** TASK INSTRUCTIONS **
Lay out the data as a JSON list of strings, one string per line, starting with the line that contains "The image size is (1400, 843)." and going on through the end of the data. Skip any blank lines and leave the pictures out.

** DATA SECTION **
□ □ □

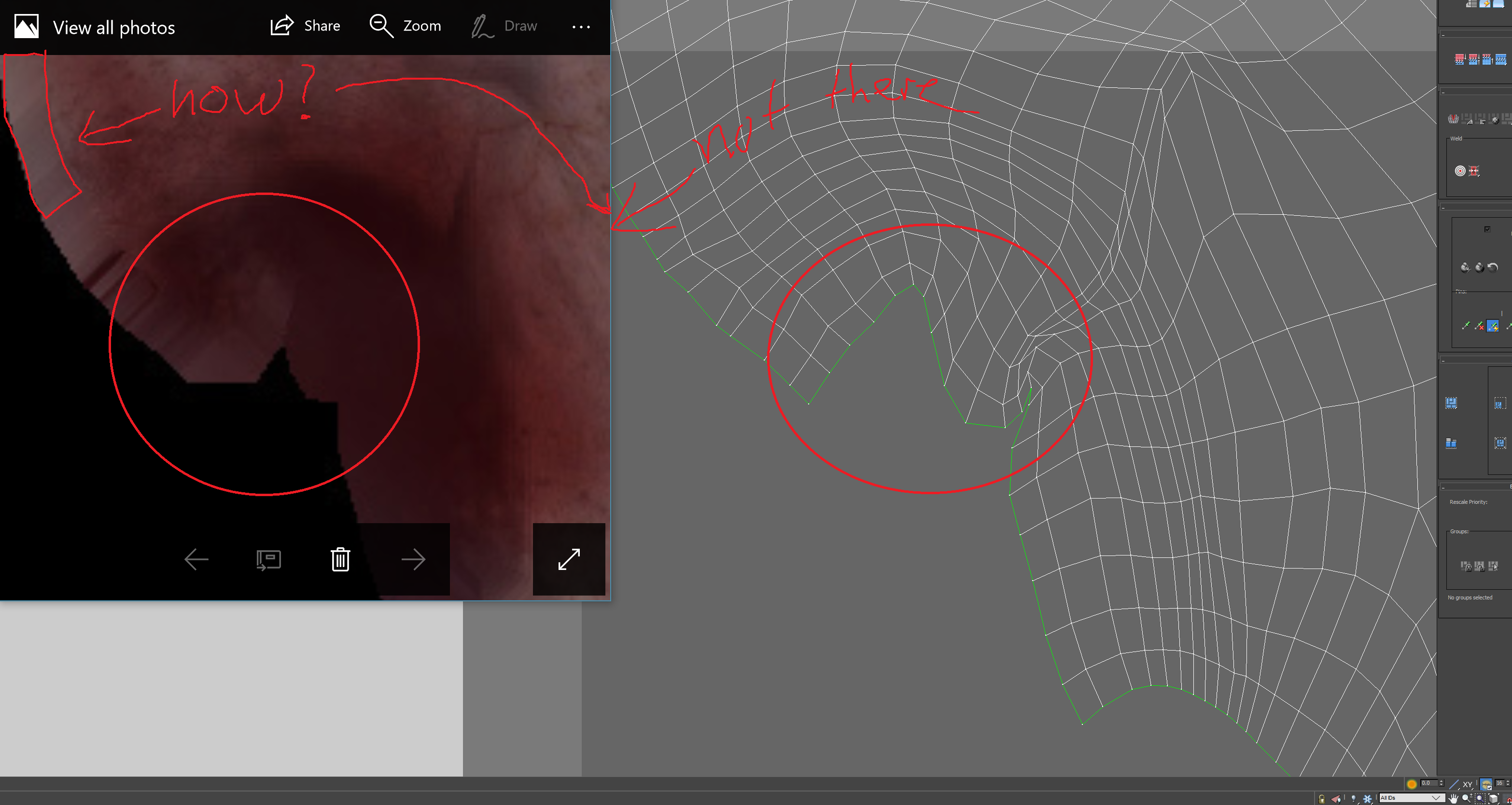
Task: Activate the Pan hand tool in status bar
Action: [x=1454, y=800]
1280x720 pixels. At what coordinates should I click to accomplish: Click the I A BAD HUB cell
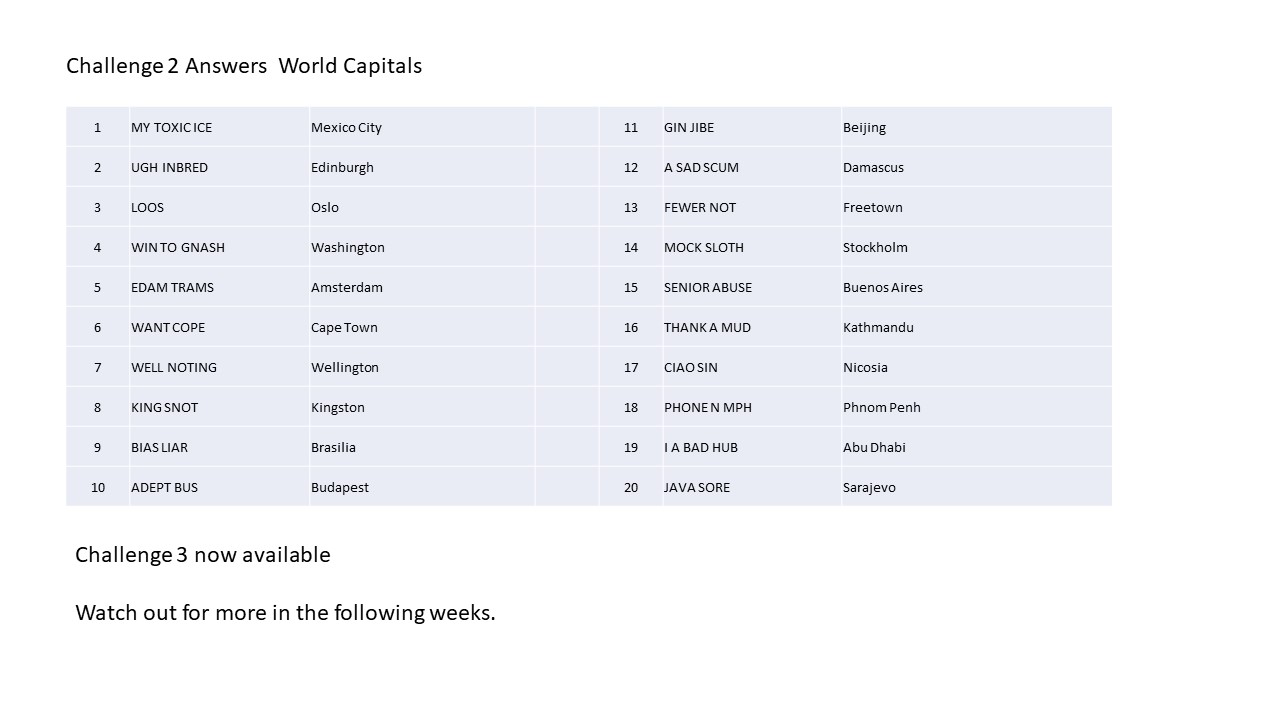[x=752, y=447]
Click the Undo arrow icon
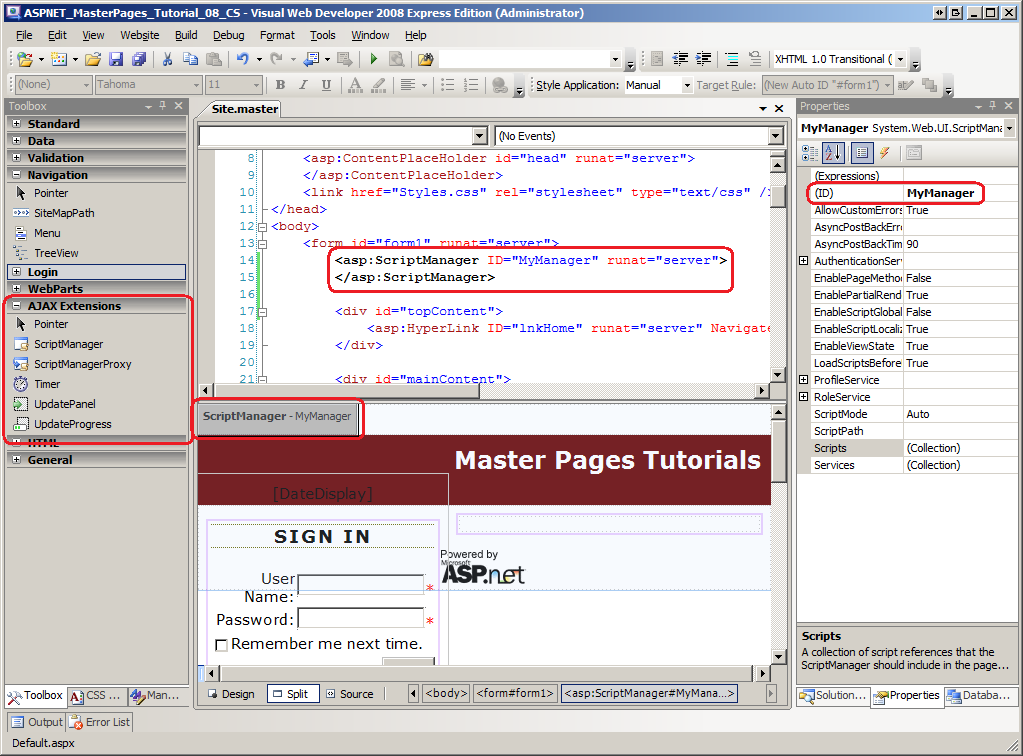The image size is (1023, 756). pyautogui.click(x=242, y=59)
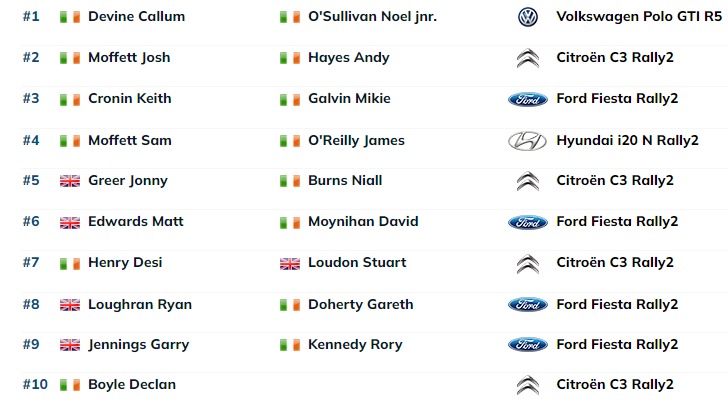
Task: Open co-driver O'Sullivan Noel jnr. link
Action: (x=372, y=17)
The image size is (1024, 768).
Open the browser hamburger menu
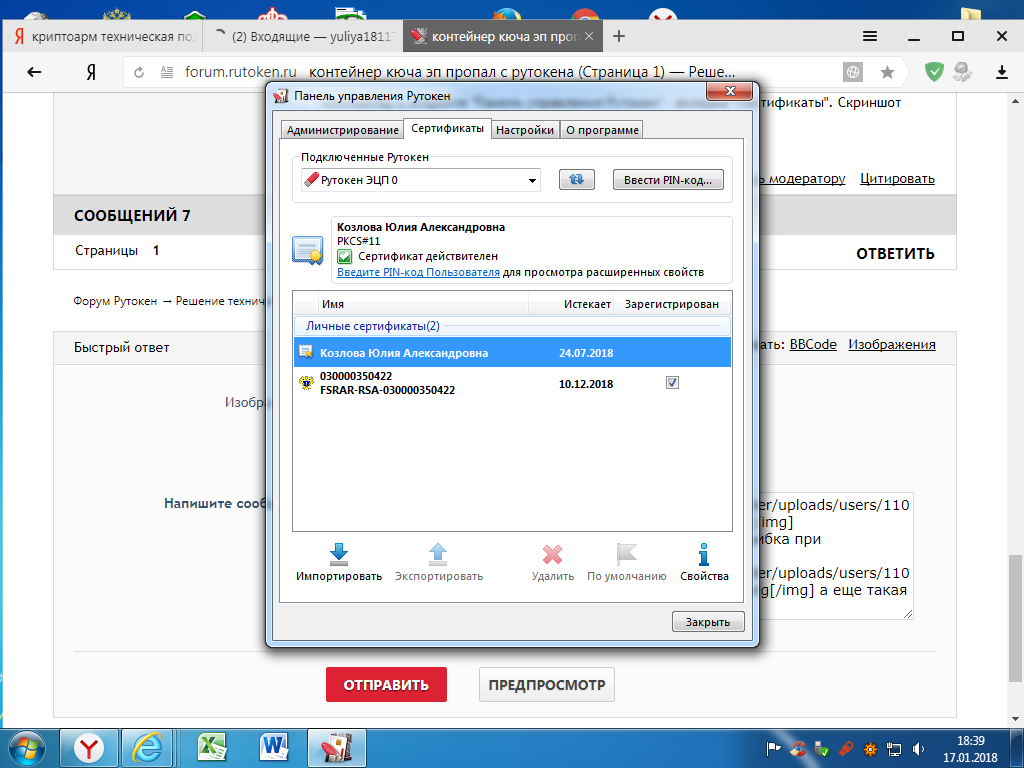coord(870,36)
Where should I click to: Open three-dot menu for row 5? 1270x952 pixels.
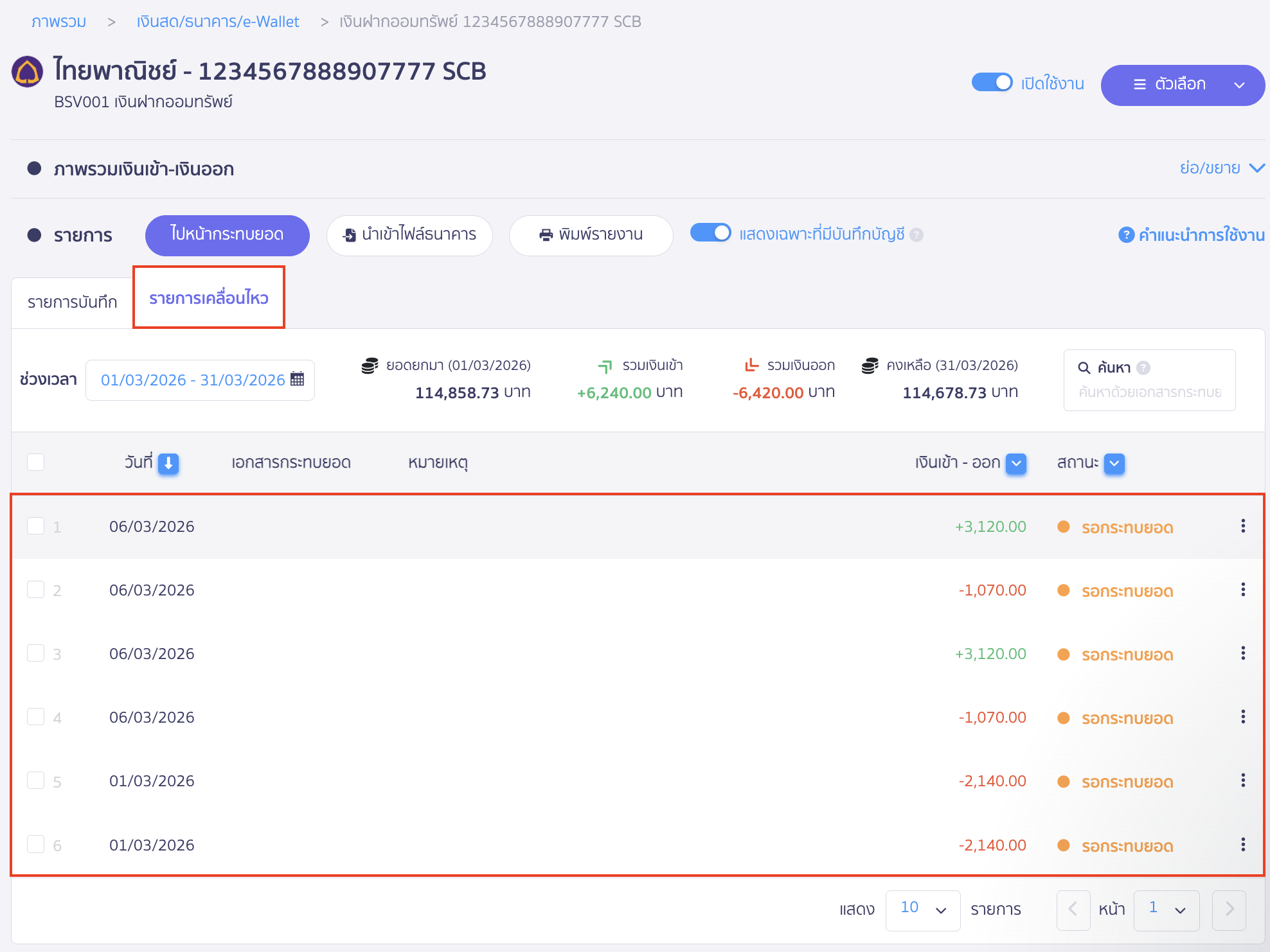coord(1243,780)
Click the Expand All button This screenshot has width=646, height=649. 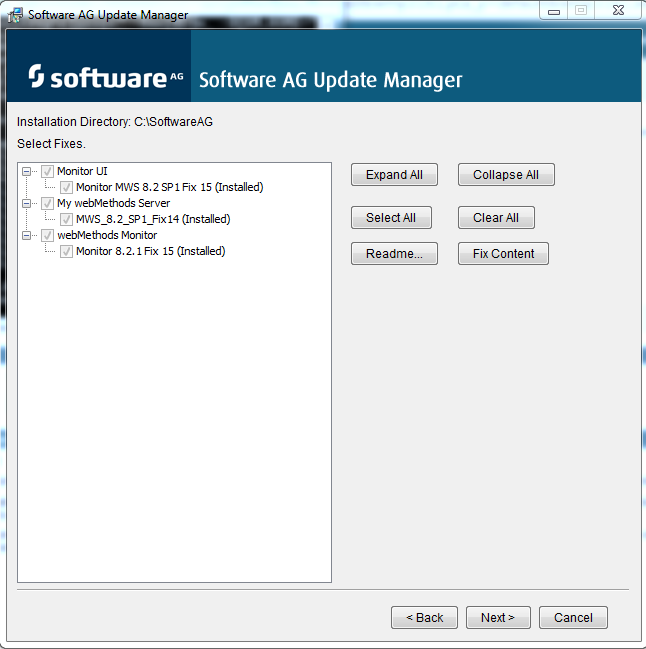point(394,175)
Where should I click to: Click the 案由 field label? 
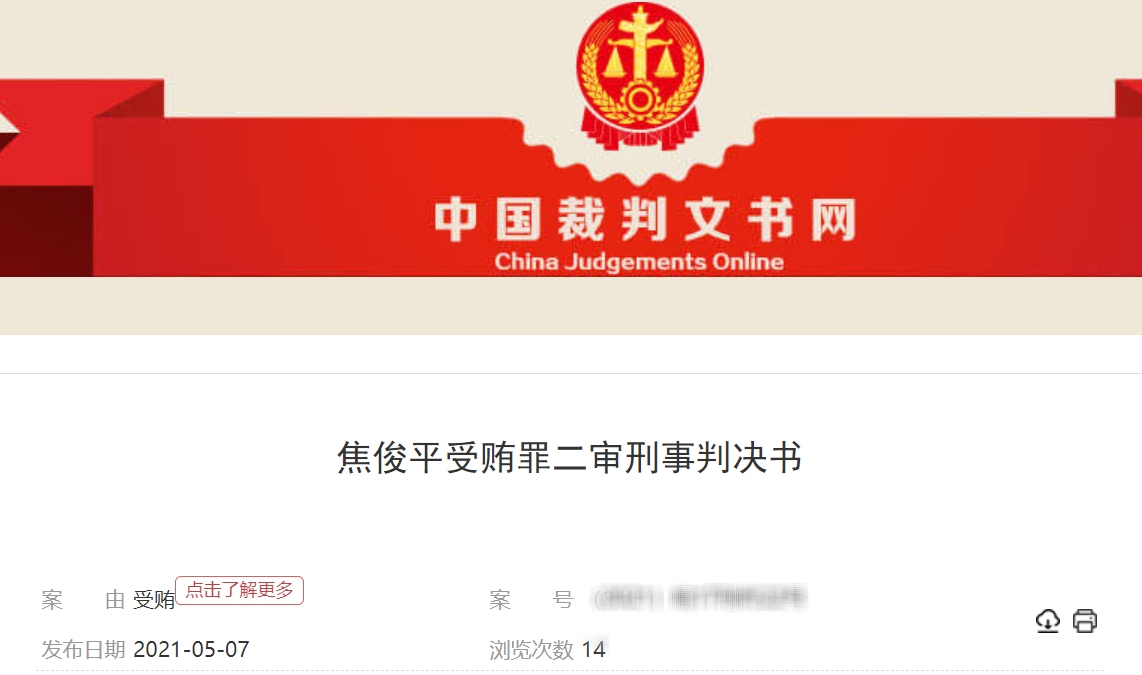coord(83,600)
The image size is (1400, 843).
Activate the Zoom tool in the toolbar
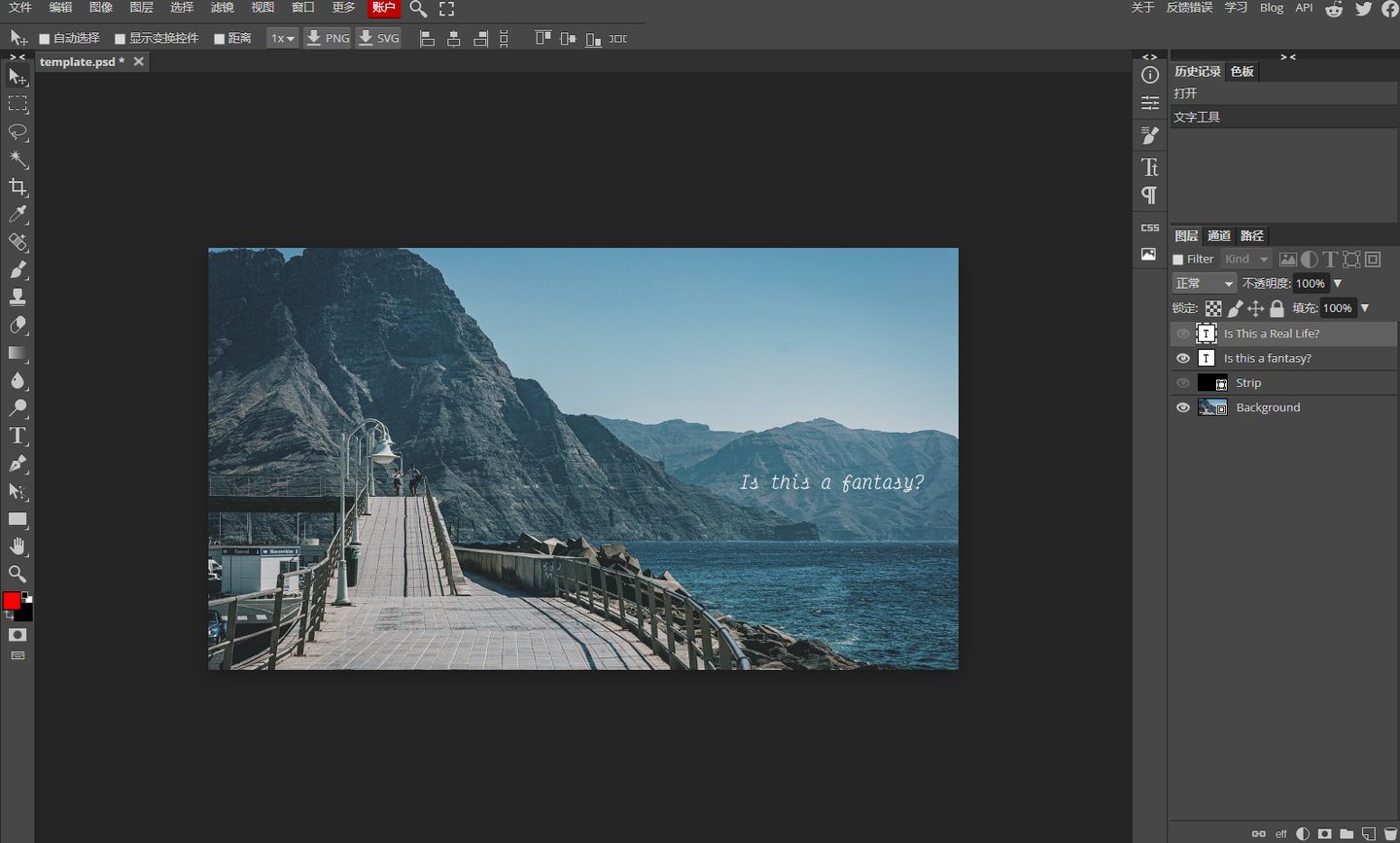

□ □ □

** RIGHT ANSWER **
[
  "The image size is (1400, 843).",
  "Activate the Zoom tool in the toolbar"
]